Reporters like Gareth Jones, who braved the Ukrainian countryside, witnessed villages hollowed out by overwhelming hunger. As millions were dying in the Holodomor, the Ukrainian famine, readers of Duranty were reassured that everything was good, or at least manageable. These dispatches out of Moscow earned him his prize, along with the stench that hangs over most of the journalism profession to this day.

He was the first of many reporters to win that esteemed prize because of lies.

The man knew; internal memos and private conversations revealed that Duranty was aware of the extent of the famine, yet he chose to conceal it. Why? Access. He believed access mattered more than the truth, and that Soviet brutality was justified in the pursuit of progress.

Because liberals of the 1930s preferred socialism's narrative over the finality and reality of its corpses. 

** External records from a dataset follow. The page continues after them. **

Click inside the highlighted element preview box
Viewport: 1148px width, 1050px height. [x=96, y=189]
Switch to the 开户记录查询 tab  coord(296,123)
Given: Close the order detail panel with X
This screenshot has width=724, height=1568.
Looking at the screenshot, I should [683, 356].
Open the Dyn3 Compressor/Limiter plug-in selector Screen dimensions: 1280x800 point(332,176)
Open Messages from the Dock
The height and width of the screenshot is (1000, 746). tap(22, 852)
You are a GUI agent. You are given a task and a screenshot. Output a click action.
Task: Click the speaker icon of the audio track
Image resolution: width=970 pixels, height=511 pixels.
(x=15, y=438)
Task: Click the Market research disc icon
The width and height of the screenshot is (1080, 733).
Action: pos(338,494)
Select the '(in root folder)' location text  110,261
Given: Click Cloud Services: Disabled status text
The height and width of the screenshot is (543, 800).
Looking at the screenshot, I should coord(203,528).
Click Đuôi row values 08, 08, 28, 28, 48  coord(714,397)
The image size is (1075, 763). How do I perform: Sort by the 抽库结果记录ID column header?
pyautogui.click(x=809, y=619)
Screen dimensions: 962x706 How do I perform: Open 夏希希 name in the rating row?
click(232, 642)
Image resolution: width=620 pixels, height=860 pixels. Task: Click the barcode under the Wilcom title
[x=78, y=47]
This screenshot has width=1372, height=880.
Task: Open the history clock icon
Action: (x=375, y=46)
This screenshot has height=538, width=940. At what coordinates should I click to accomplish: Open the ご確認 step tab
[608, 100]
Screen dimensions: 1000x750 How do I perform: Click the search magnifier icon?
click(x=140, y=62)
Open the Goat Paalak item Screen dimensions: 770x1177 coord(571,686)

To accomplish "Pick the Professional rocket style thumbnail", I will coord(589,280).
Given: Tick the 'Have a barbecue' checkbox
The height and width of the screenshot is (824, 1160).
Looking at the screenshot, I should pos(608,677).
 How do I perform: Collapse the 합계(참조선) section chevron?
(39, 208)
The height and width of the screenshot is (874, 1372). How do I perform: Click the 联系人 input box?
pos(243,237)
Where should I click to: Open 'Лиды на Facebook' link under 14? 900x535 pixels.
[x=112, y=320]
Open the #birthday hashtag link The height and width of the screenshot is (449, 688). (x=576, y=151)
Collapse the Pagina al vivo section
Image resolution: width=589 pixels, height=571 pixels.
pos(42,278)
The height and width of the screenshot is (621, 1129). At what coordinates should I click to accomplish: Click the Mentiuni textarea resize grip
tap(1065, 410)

The Intersection of Tyranny and Bias

The anniversary of Stalin's purge becomes more than simply a footnote of Soviet history; it represents tyranny at its most naked. What we know now is that the Pulitzer Duranty award represents the deadliest version of media bias. Combined, this anniversary forms a cautionary tale that spans decades: The tyrant suppresses the truth through the use of force. Journalists eliminate the truth using omission. Both leave a society blind and disarmed.

The elites of the West nodded along to Duranty's dispatches, dismissing the famine as mere gossip. They underestimated Stalin's terror, both in its scale and its impact.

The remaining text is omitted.